▸ **Required action**: Pictures in the records are to be excluded from an otherwise exact copy.

▸ **Material provided**:
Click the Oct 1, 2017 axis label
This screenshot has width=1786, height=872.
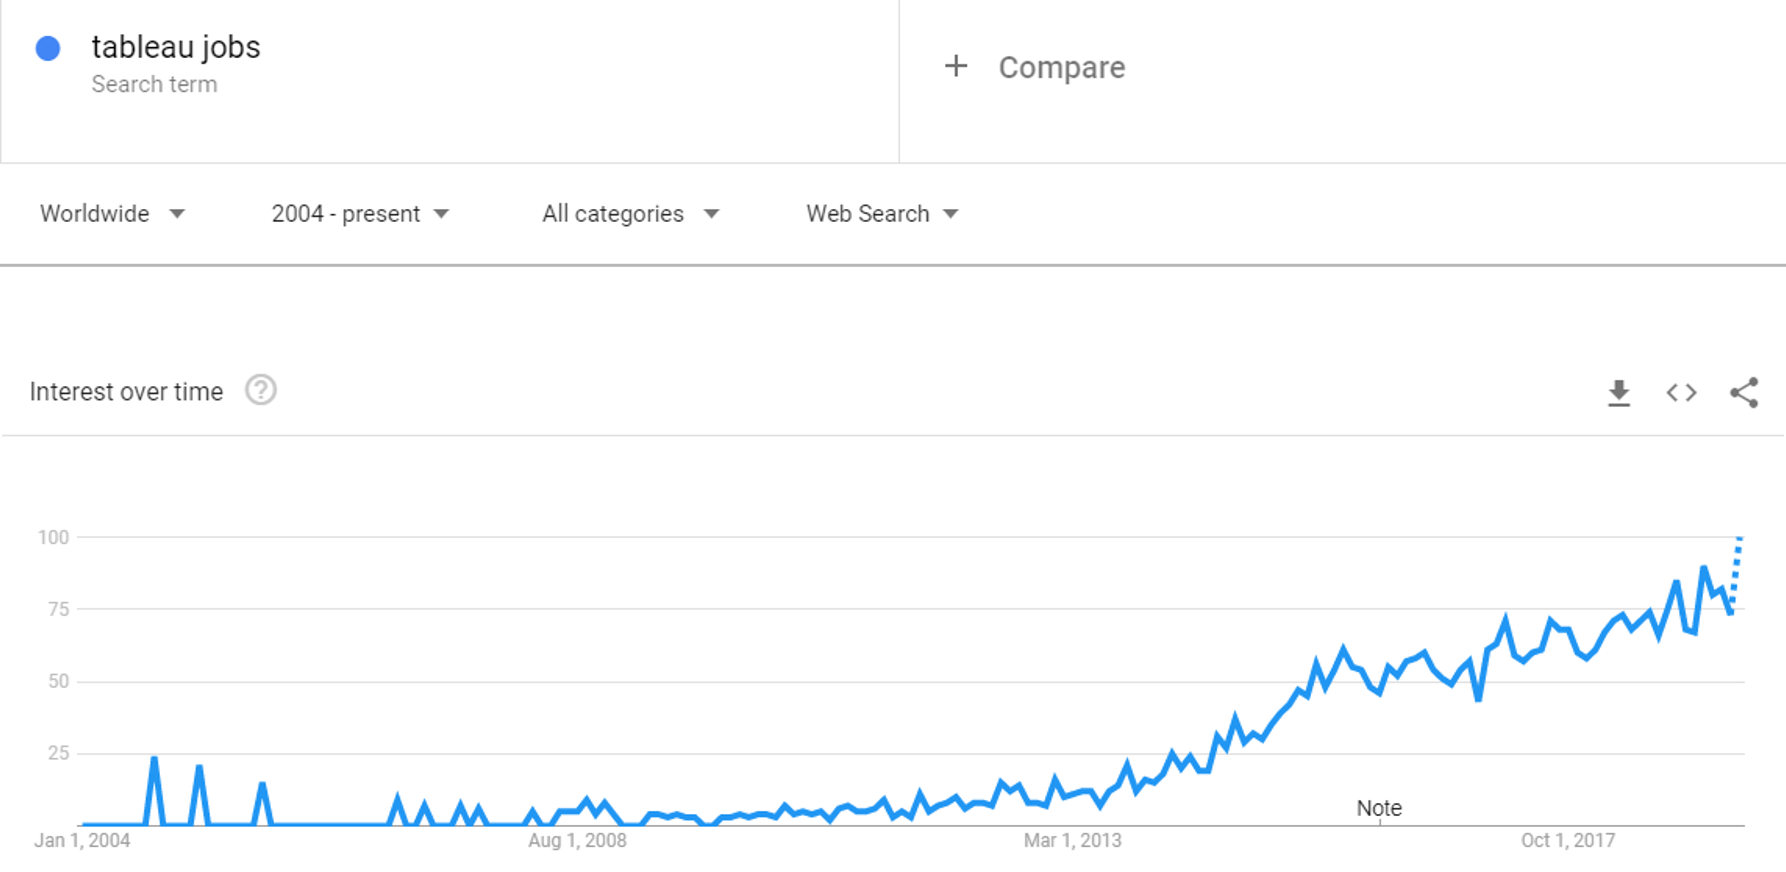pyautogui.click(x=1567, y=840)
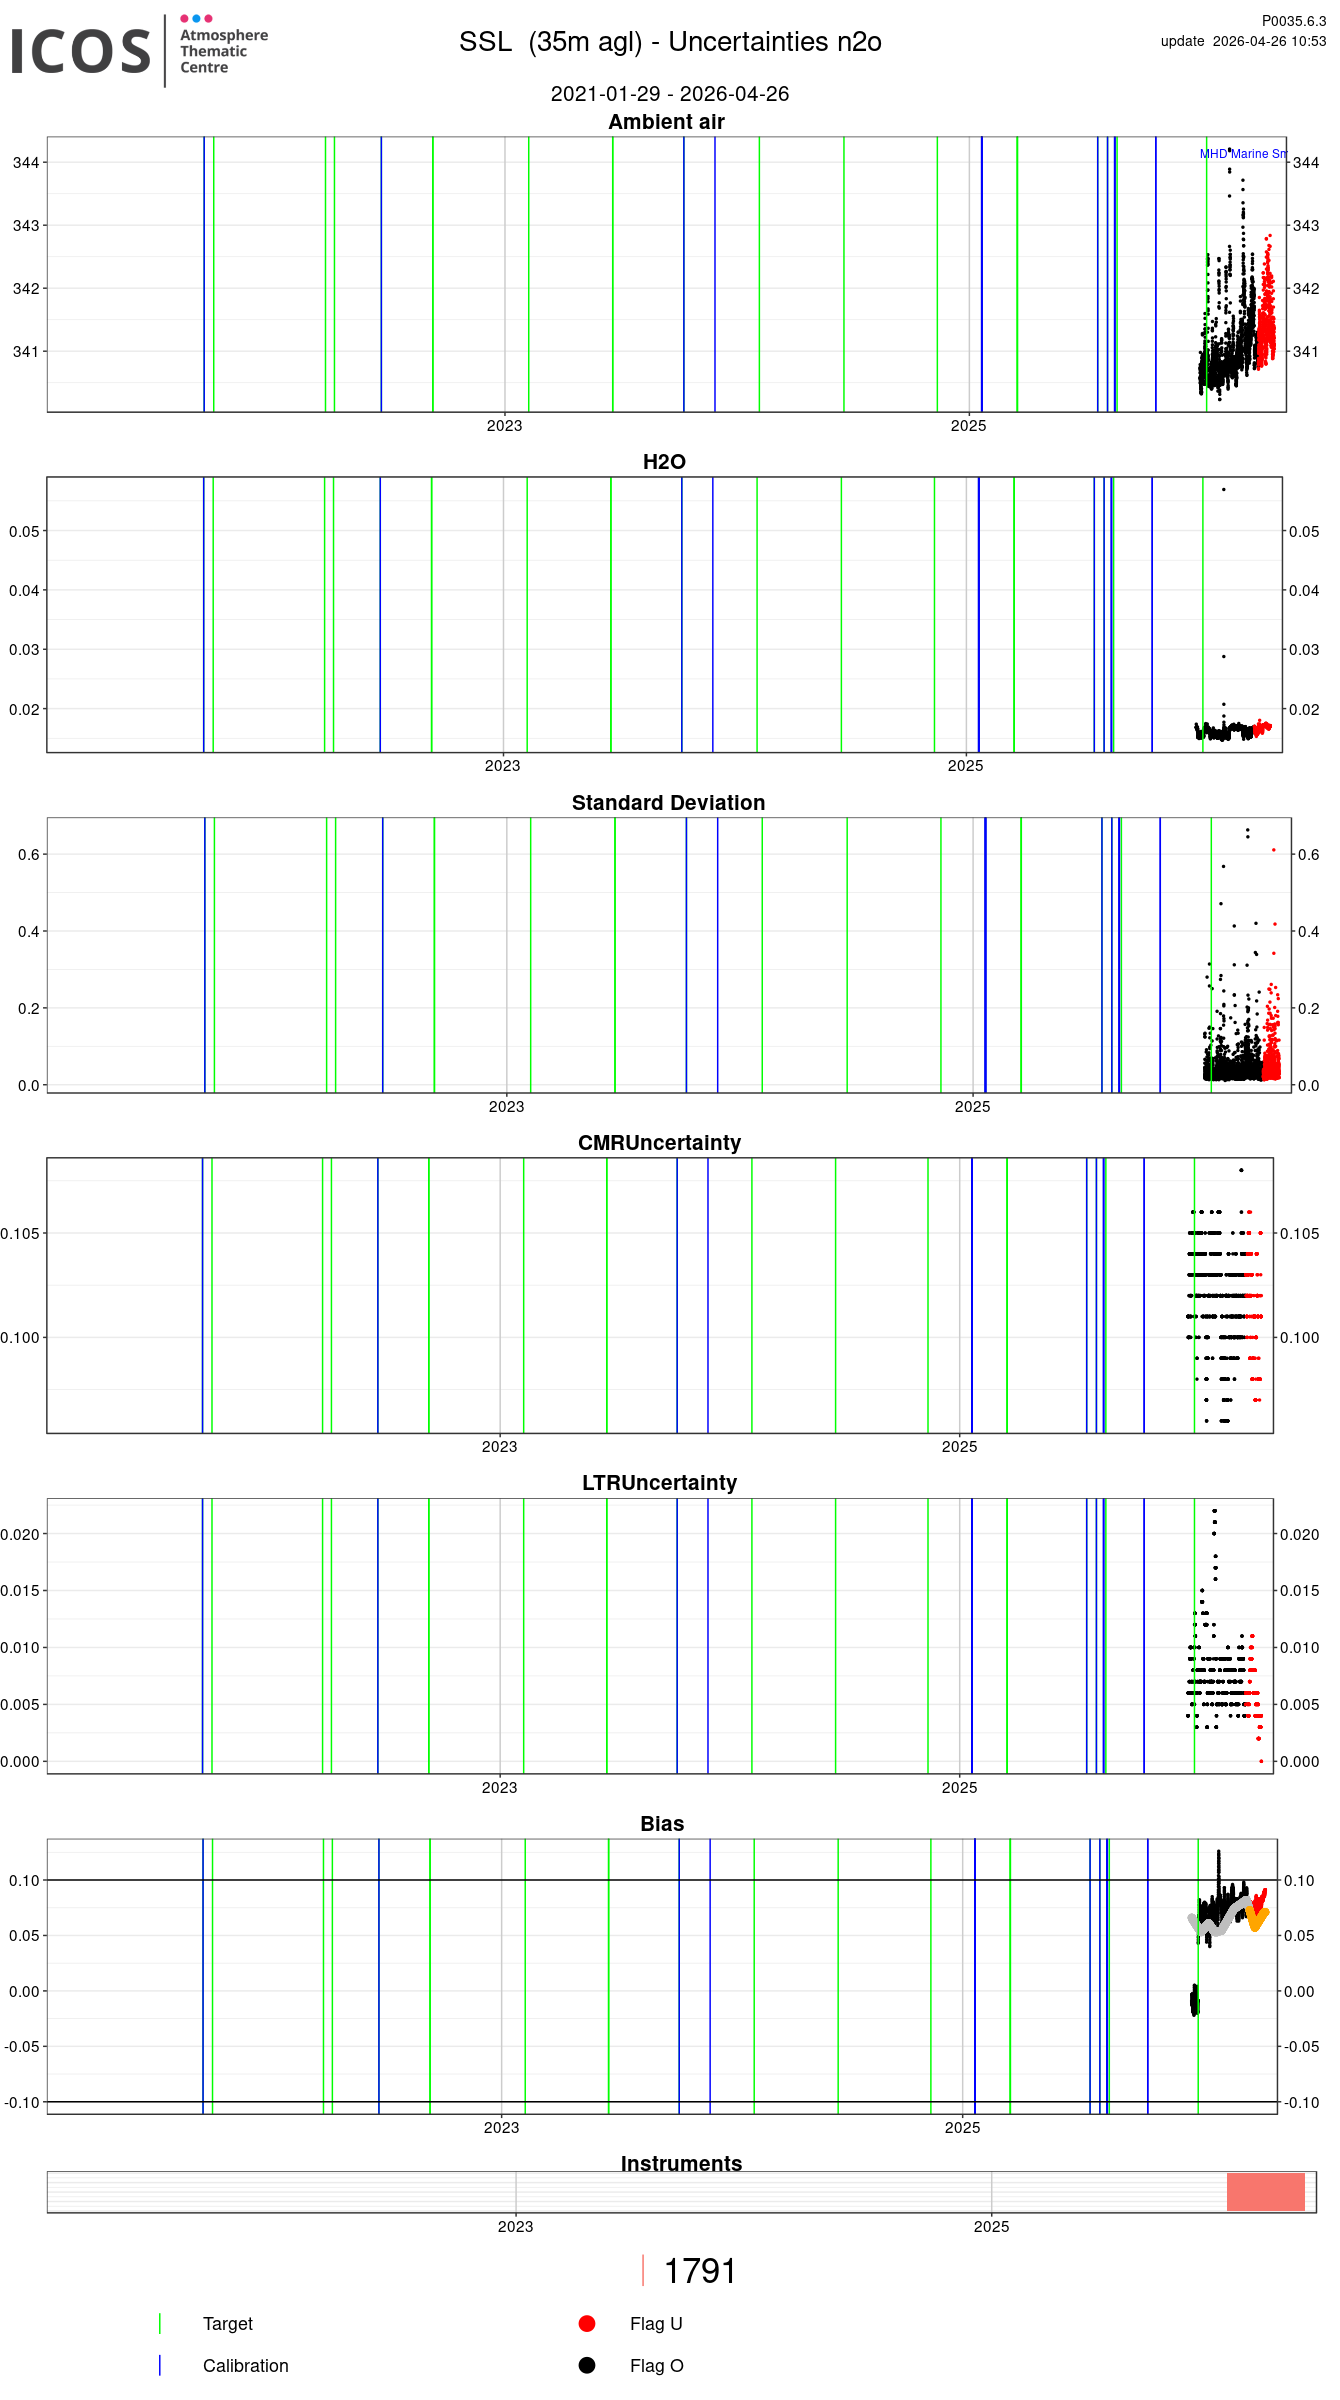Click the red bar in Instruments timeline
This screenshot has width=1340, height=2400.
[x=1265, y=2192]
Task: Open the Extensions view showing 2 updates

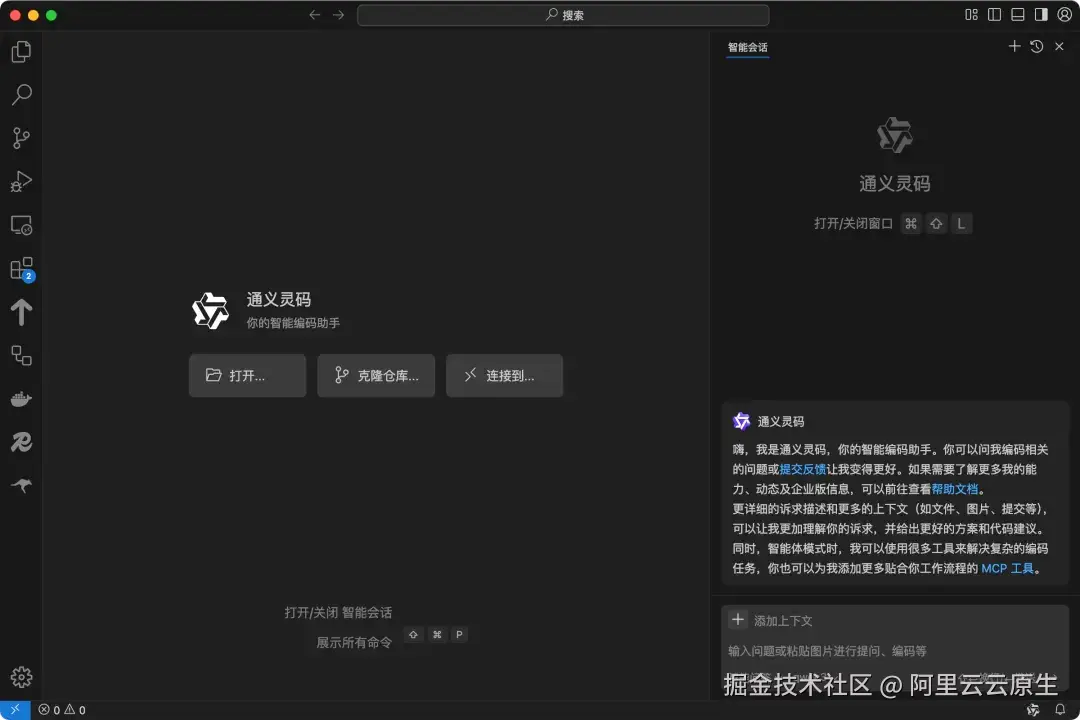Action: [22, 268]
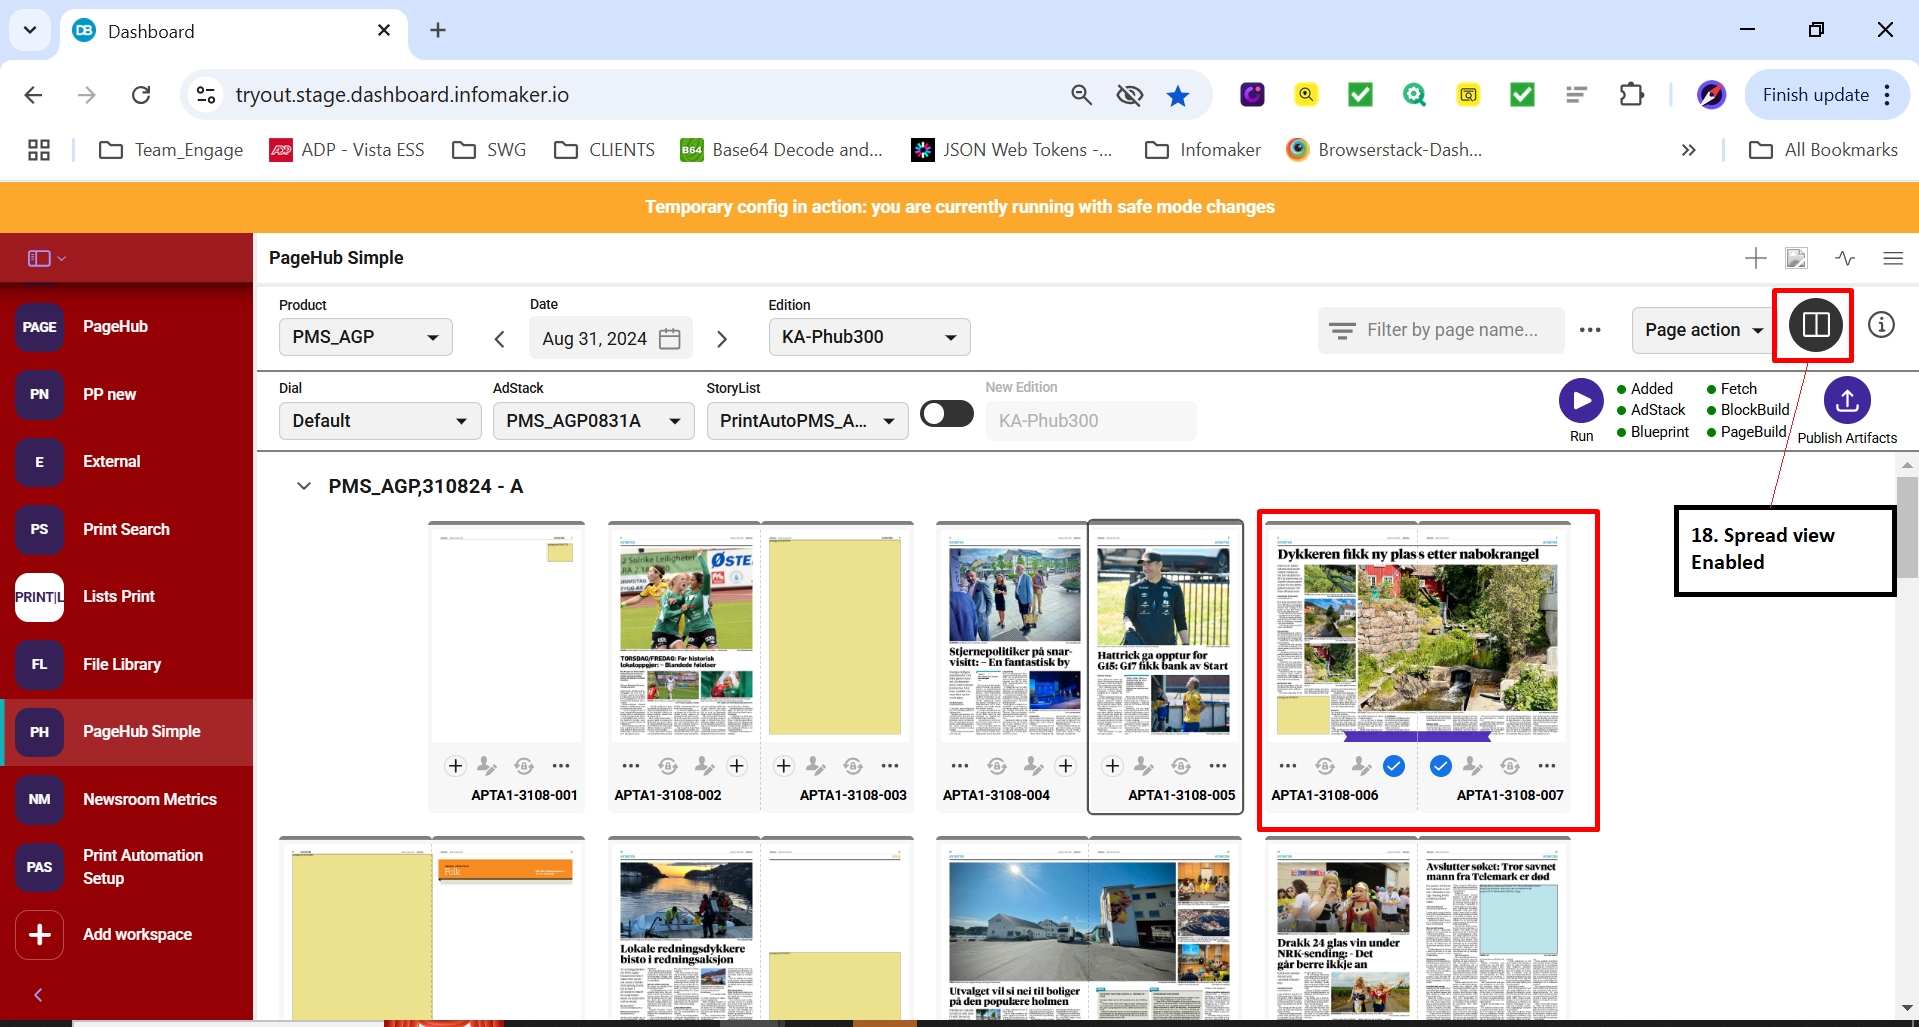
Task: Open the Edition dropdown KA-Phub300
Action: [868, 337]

▸ **Answer to this problem**:
Click the Oct 1, 2017 axis label
This screenshot has width=1786, height=872.
pyautogui.click(x=1567, y=840)
Click the red bar in Instruments timeline
This screenshot has width=1340, height=2400.
[x=1265, y=2192]
Task: Open the Extensions view showing 2 updates

Action: [22, 268]
Task: Open the Edition dropdown KA-Phub300
Action: [868, 337]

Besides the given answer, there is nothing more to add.